Inheritance Tax – here to stay!
Planning to reduce your inheritance tax (IHT) liabilities must start at an early stage and to many people’s surprise, are not only applicable on death but can be payable during your lifetime too. Although there has been much talk about more favourable amendments to the IHT regime, it’s safe to say that it’s here to stay.
Our private client associate, Matt Parr, fills us in…
Latest figures published by NFU Mutual indicate that the average IHT bill has reached almost £200,000 for the most recent tax year – an increase of approximately £60,000 over a period of five years. The total haul for HM Revenue & Customs reached £5.4bn in 18/19 up from £3.8bn in the 14/15 tax year.
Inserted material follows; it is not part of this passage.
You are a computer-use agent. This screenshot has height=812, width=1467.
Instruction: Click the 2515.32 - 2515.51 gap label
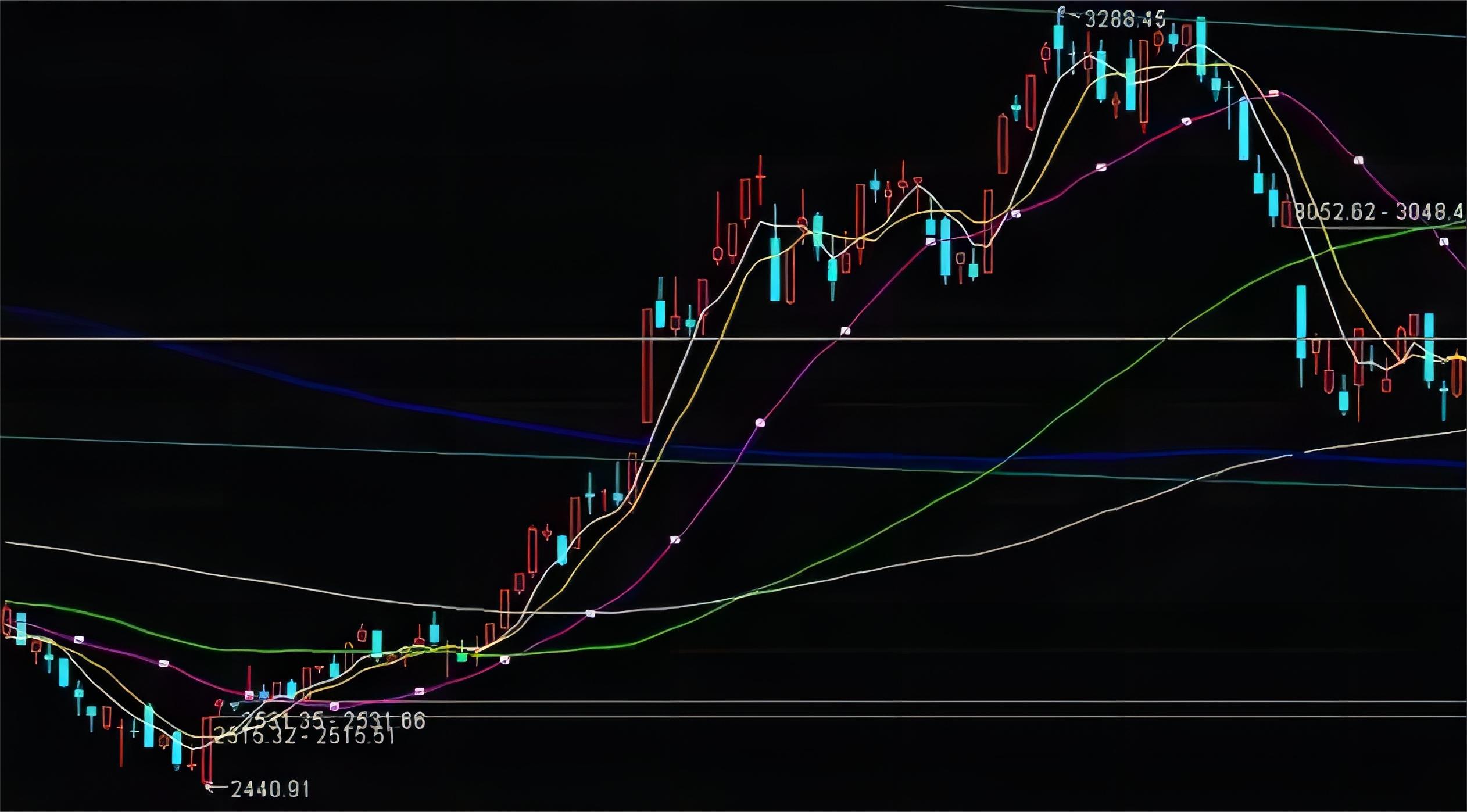coord(305,736)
IHT liabilities can arise during someone’s lifetime, and not just on their death, particularly if they make certain gifts into certain types of trusts. HM Revenue & Customs have identified a total of 5,000 individuals who have paid IHT while they are still alive as a consequence of making such gifts, as well as other chargeable transactions and disposals.
Despite the introduction of the Residence Nil Rate Band, the IHT receipts for HM Revenue & Customs has increased.
It is widely recognised that the Residence Nil Rate Band legislation itself is complex, prejudicial and unpopular. The intention was to increase the Nil Rate Band to £500,000 (up from £325,000), but this only applies to a select group of people in specific circumstances. It is certainly not the universal relief that the Government would have had you believe.
The Office of Tax Simplification – the fact this exists highlights how complex the UK’s tax regime is – has very recently published its recommendations as to how the IHT regime can be amended and much to the majority of advisors dismay the Residence Nil Rate Band has not been targeted for scrappage or even amendment.
While inheritance tax revenues increase there is little chance of the UK Government looking to scrap it. There has been talk of the system being changed to come more into line with those imposed in a lot of other European countries, such as Ireland’s Capital Acquisition Tax, which offers different tax rates depending on the relationship between the deceased and the beneficiary, however, this looks unlikely.